First, extract text features and store them in KV Cache; then construct an image pyramid and iterate downwards from the top of the pyramid, in each iteration , input the patch selected at the current scale, and Encoder1 is used to predict the selection of fine-grained patches at the next scale corresponding to each patch. In particular, all patches of the top-level image are selected to ensure that the model can obtain coarse-grained Full image information. Encoder2 further extracts features and predicts the bounding box at that scale based on the [cls] token of the current scale.

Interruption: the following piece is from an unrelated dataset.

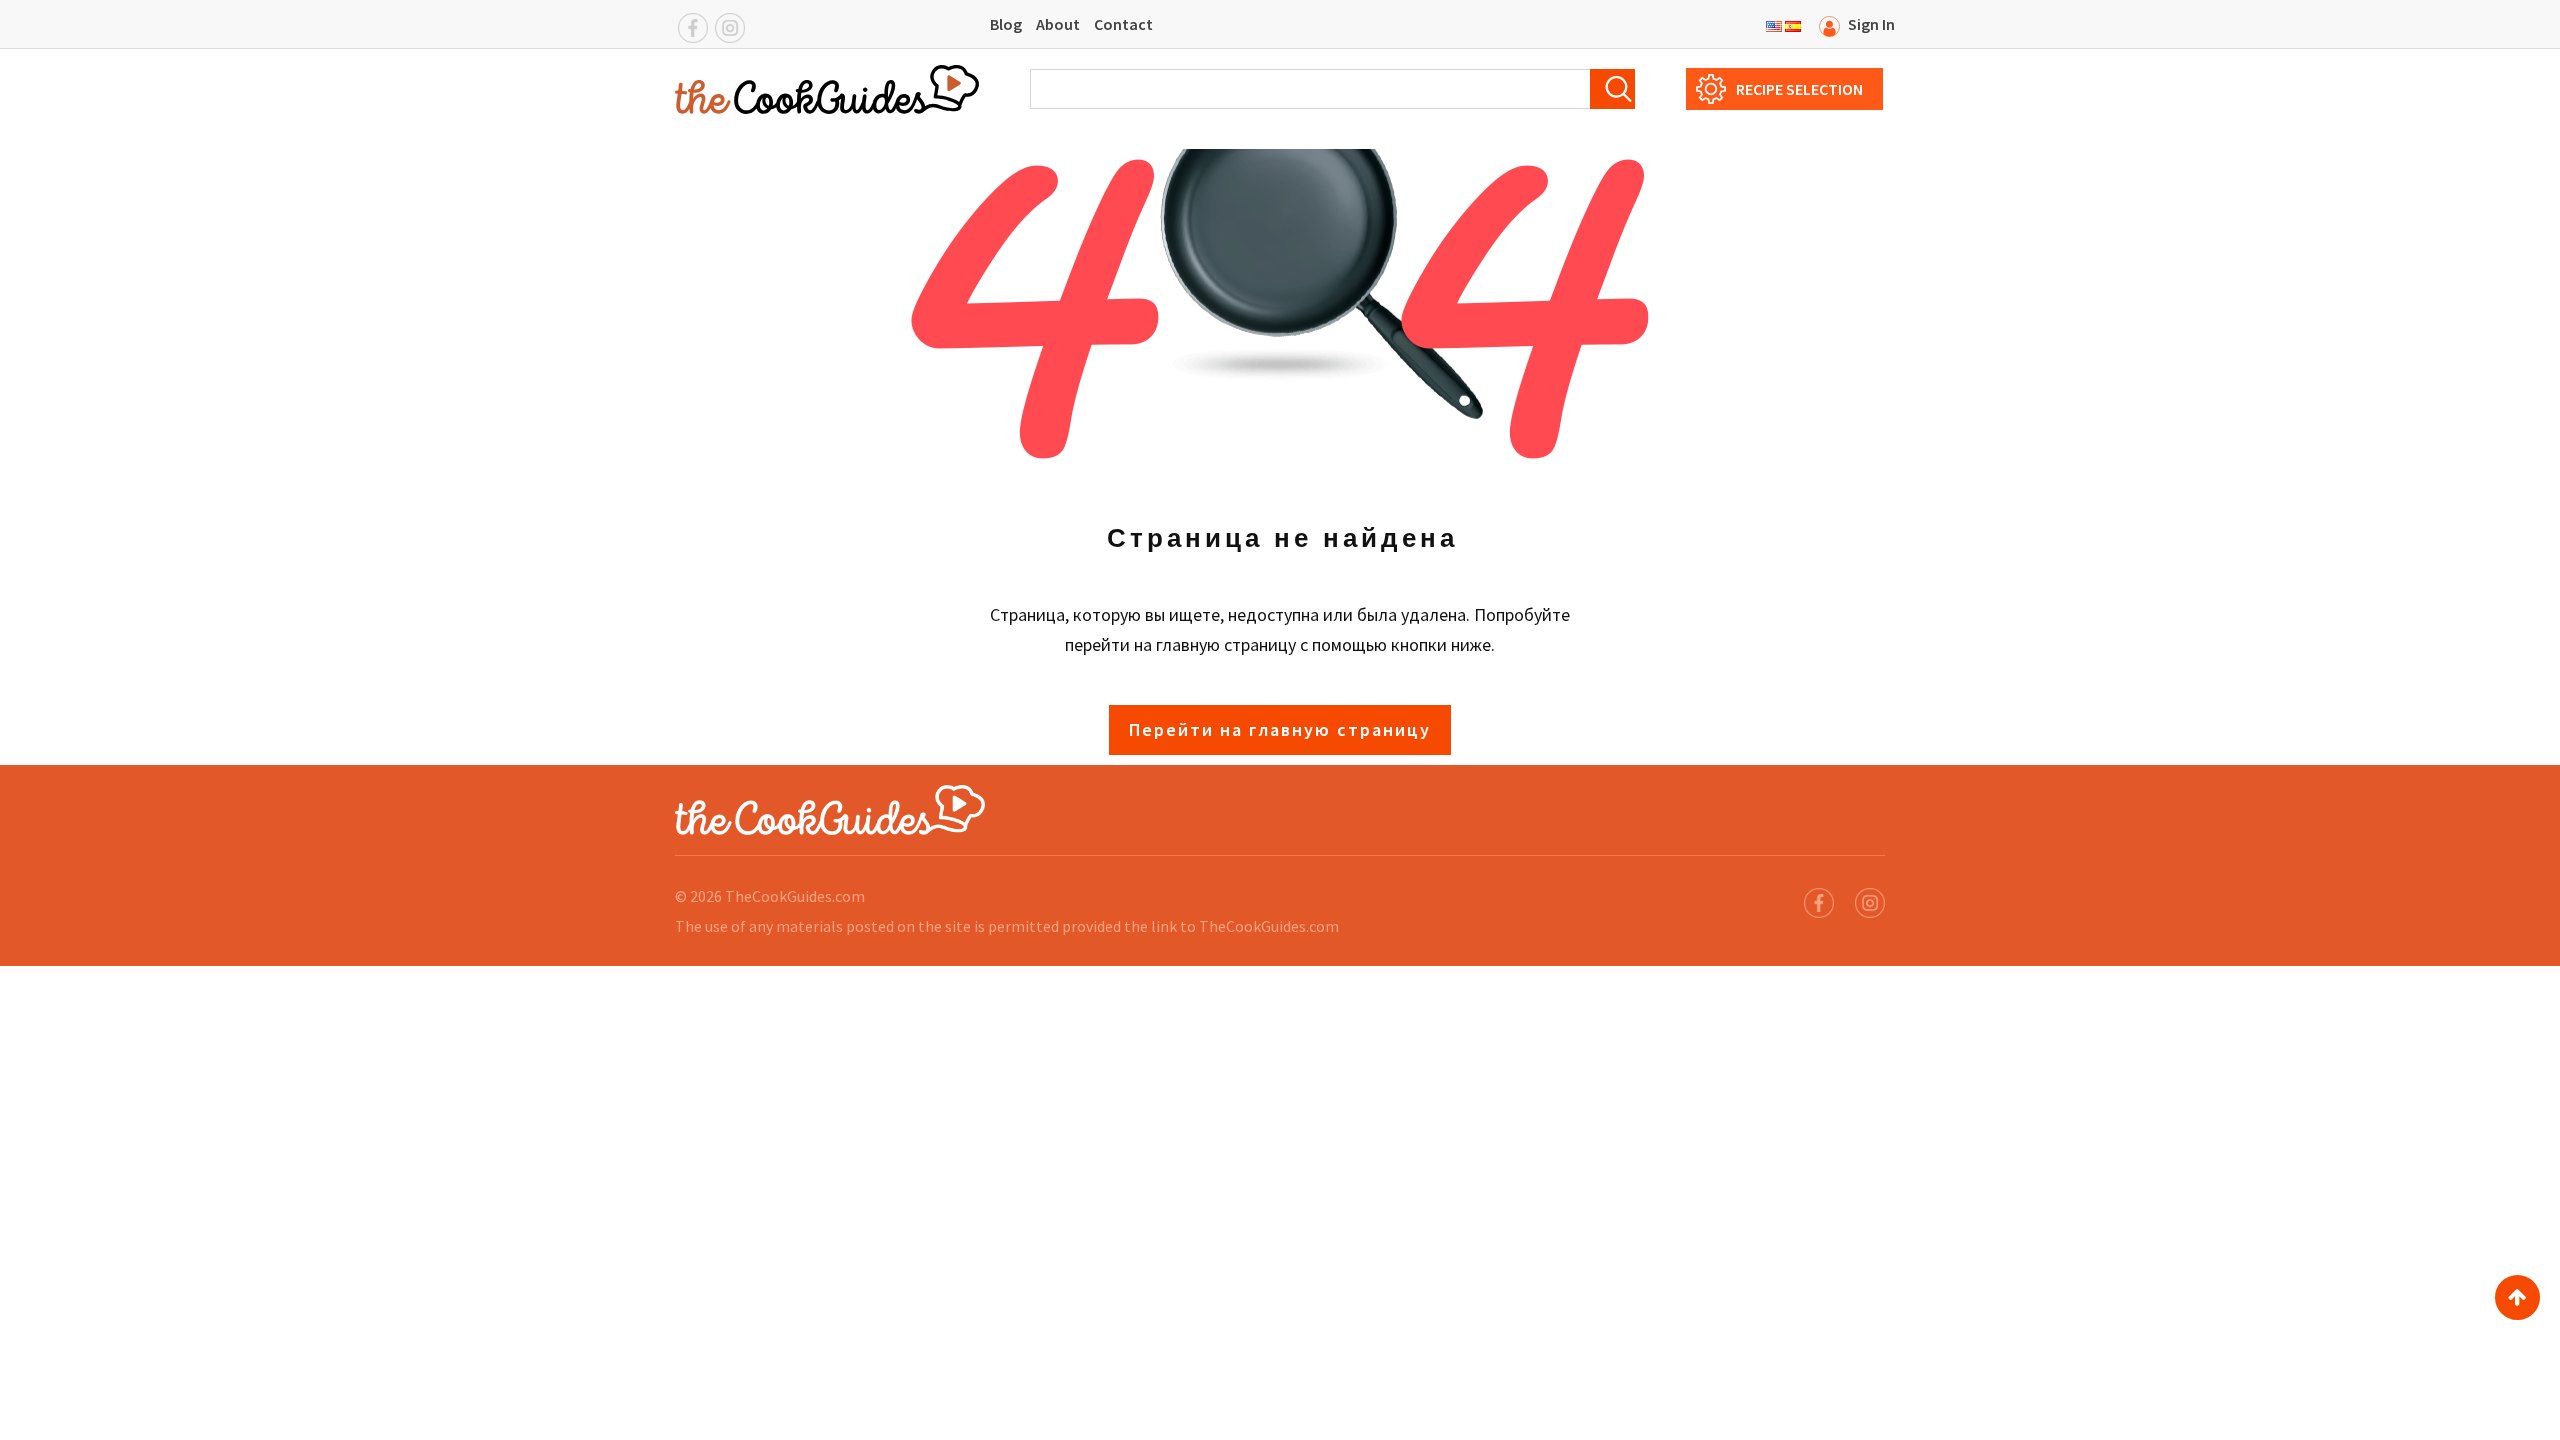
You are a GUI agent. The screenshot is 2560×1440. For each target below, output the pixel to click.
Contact (1123, 24)
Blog (1006, 24)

At the same time, the intermediate features of Encoder1 and Encoder2 will be stored in the KV Cache to facilitate subsequent scale utilization. As the scale increases, fine-grained features are introduced, and position prediction becomes more accurate, while most irrelevant patches are discarded to save a lot of computation.
In addition, the patches inside each scale have bidirectional attention, and will also pay attention to all patch and text features of the previous scale. This causal attention across scales can further reduce computational requirements.
2. Dynamic patch selection Selection of each patch The situation is determined by the selection factor generated by the previous scale. There are two options for the application location. One is used in all heads of each layer of MHSA in the Encoder. However, for the Encoder of N layers of H heads, it is difficult to obtain effective The gradient information is used to update, so the learned selection factor is not ideal; the second is directly used as the input of the Encoder, that is, patch embedding. Since it is only used in this position, it is easier to learn. This article finally adopted this solution. .
In addition, it should be noted that even if the input patch embedding is set to 0, due to the existence of MHSA and FFN, the features of the patch in subsequent layers are still will become non-zero and affect the characteristics of the remaining patches. Fortunately, when there are many identical tokens in the token sequence, the calculation of MHSA can be simplified and actual inference acceleration can be achieved. In addition, in order to enhance the flexibility of the model, this article does not directly set patch embedding to 0, but replaces it with a learnable constant token. Therefore, the patch selection problem is converted into a patch replacement problem. The process of patch selection can be decomposed into two steps: constant token replacement and token merging. Unselected patches will be replaced with the same constant token. Since these unselected tokens are the same, according to the calculation method of scaled dot product attention, these tokens can be combined into one token and multiplied by the total number, which is equivalent to adding to the dimension, so the dot product attention method is calculated. No change, common acceleration methods are still available.
This method achieves performance similar to state-of-the-art on four data sets: RefCOCO, RefCOCO+, RefCOCOg and ReferItGame. By pre-training on large-scale data sets and fine-tuning on specific data sets, the performance of the model can be further greatly improved and achieve similar results to pre-trained models such as MDETR [2] and OFA [3].
In terms of inference speed, the proposed method achieves real-time inference speed while ensuring Higher task accuracy.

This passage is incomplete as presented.